Had it custom made in 1985. It's lugged Columbus SLX with SP chainstays, shiny black of course, with matching black full coverage fenders, set up with original Campy Record chromed headset and bb, Nuovo Record crankset purchased on a closeout, Super Record pedals with black aluminum cages and chromed steel toe clips, classic Nuovo Record downtube shifters, friction of course, linked to a six speed freewheel, 13-28 in back, 52-43 in front, Cinelli 1A stem and deep drop bars, Record brakes with non-aero levers, and of course Regal saddle, and yeah, 36 spoked wheels on a set of Campy hubs I had on a PREVIOUS bike.

It's rocked faithfully through thick and thin since '85, and the last time I overhauled it, shows no signs of giving up. I attribute alot of this to the fact it has always been fendered. They not only keep the rider clean, but also to a large extent the bike, especially the headset, brakes calipers, seatpost and indirectly bb. BBs get destroyed by water dripping down the seattubes after being kicked up by the back wheels.

This bike weighs 25 pounds with water bottle battery and 28C tires, but still doesn't discourage me, at age 65, from pacing the young studs--and catching some of them--who chase me down and proudly zip around me. I love that bike, and if it dies before me, will replace it with another as close to it as possible.


----------



## tom_o (May 6, 2004)

FatTireFred said:


> if your brooks is in your hands, you're using it wrong! I think you meant "they'll have to pry if off your cold dead butt"



Not the most pleasant mental image, but how very right you are!


----------



## anthony.delorenzo (May 8, 2007)

Well, I guess I fell into the retro camp when I built up my road bike:


----------



## PdxMark (Feb 3, 2004)

I set mine up to go either way... fixed gear simplicity or Ergo convenience, with light-touring geometry and classic features like lugged & threaded steel fork & Brooks saddle.
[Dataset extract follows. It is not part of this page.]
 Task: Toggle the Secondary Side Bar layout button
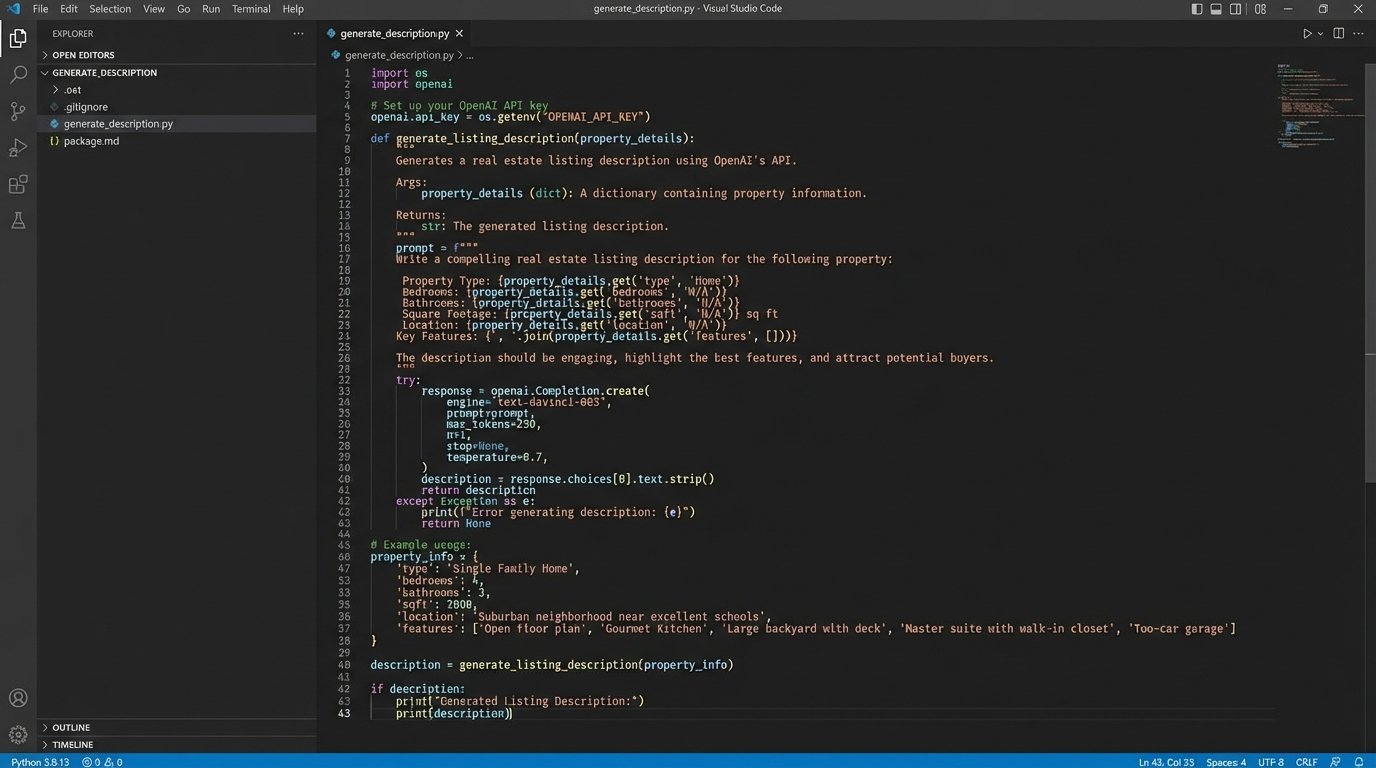1236,9
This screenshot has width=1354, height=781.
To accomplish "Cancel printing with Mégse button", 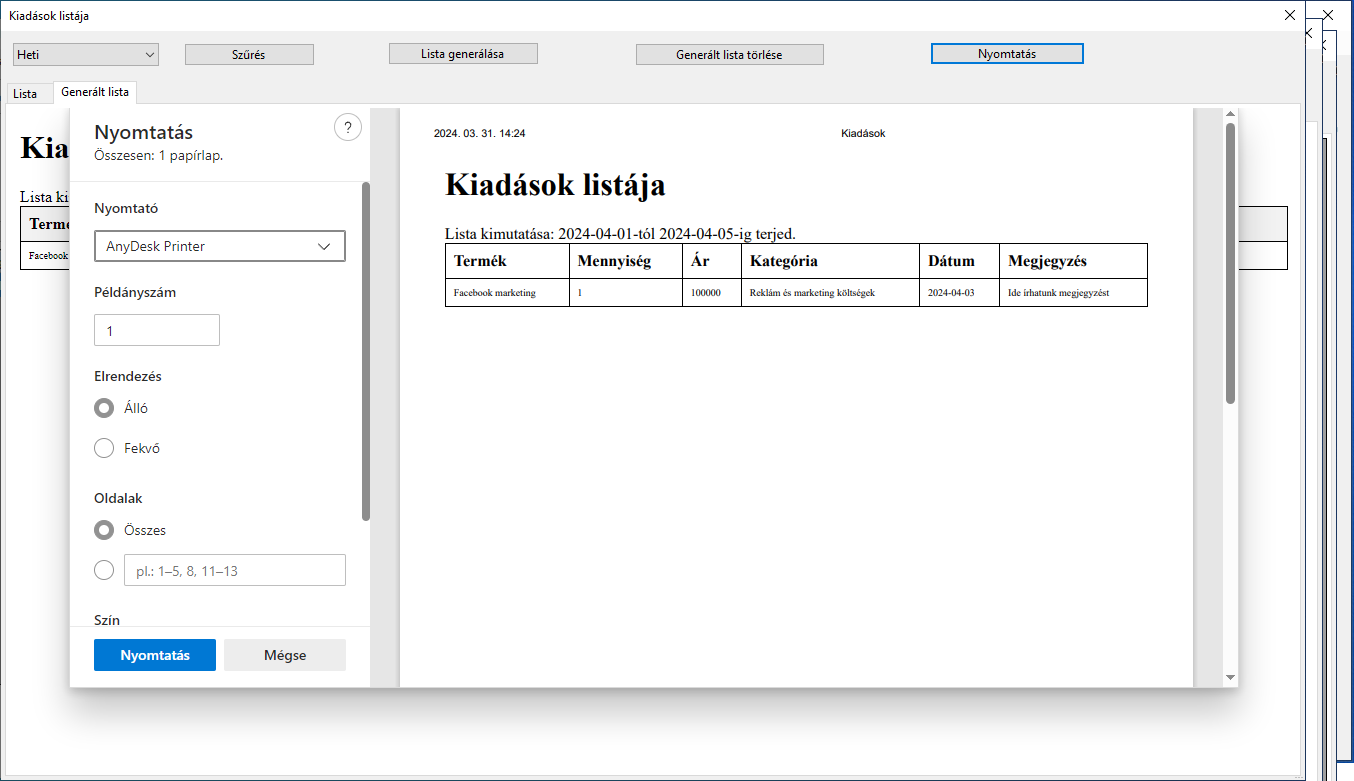I will point(285,655).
It's not my lightest bike, but it's the one I can ride the most hundreds of miles at a time in the most comfort.


----------



## roadfix (Jun 20, 2006)

Sage green steel frame, riveted leather saddle, bar end shifters, traditional frame pump, Carradice Super C panniers, etc...

Oh, wait a minute.....I just described my LHT......


----------



## ispoke (Feb 28, 2005)

Hmmm... well a lot of the issues revolve around personal preference and fit. And as mentioned above, choices that maximize durability, versatility, reliability.

But clearly polished metal (aka "silver") components are the way to go even if your frame is black. There's a reason that high end cars like Porsche and Mercedes sell more silver paint jobs than any other color, year after year. People just like it. It's classy. Anyway, we all know the limitations of black painted/anodized parts subject to repetitive motion. The black wears away in spots, like rims and crankarms. Looking back, was the Cannondale "Black Lightning" from the 1980's generally regarded as an icon? Sure they pop up on eBay from time to time just like purple mountain bike components. Let's see how soon black anodized silverware tops wedding registries. Black anodized wrist watch links anyone? I know, I know - provocative...


----------



## ispoke (Feb 28, 2005)

Anyway, didn't they tell you? Green is the new black...


----------



## bolandjd (Sep 12, 2008)

Count me on the retro side. I'm only 30, but I love the old look. I've got a green LHT with honey brown Brooks flyer and matching shallaced cork handlebars. Silver VO fenders. I love it. I wish I could afford a lugged frame with a threaded stem, but in this day and age, not so much. I dream of one day finding a nice old lugged steel bike at a thrift shop or a yardsale for real cheap and restoring it to its former glory, but that hasn't happened yet either. Besides, the LHT is plenty retro (at least the fork is lugged), looks great, and I get compliments everywhere I go.


----------



## RedRex (Oct 24, 2004)

IMHO, black components make a bike look cheap, unless of course you're hanging them on a cheap plastic frame, then I suppose black components would look appropriate.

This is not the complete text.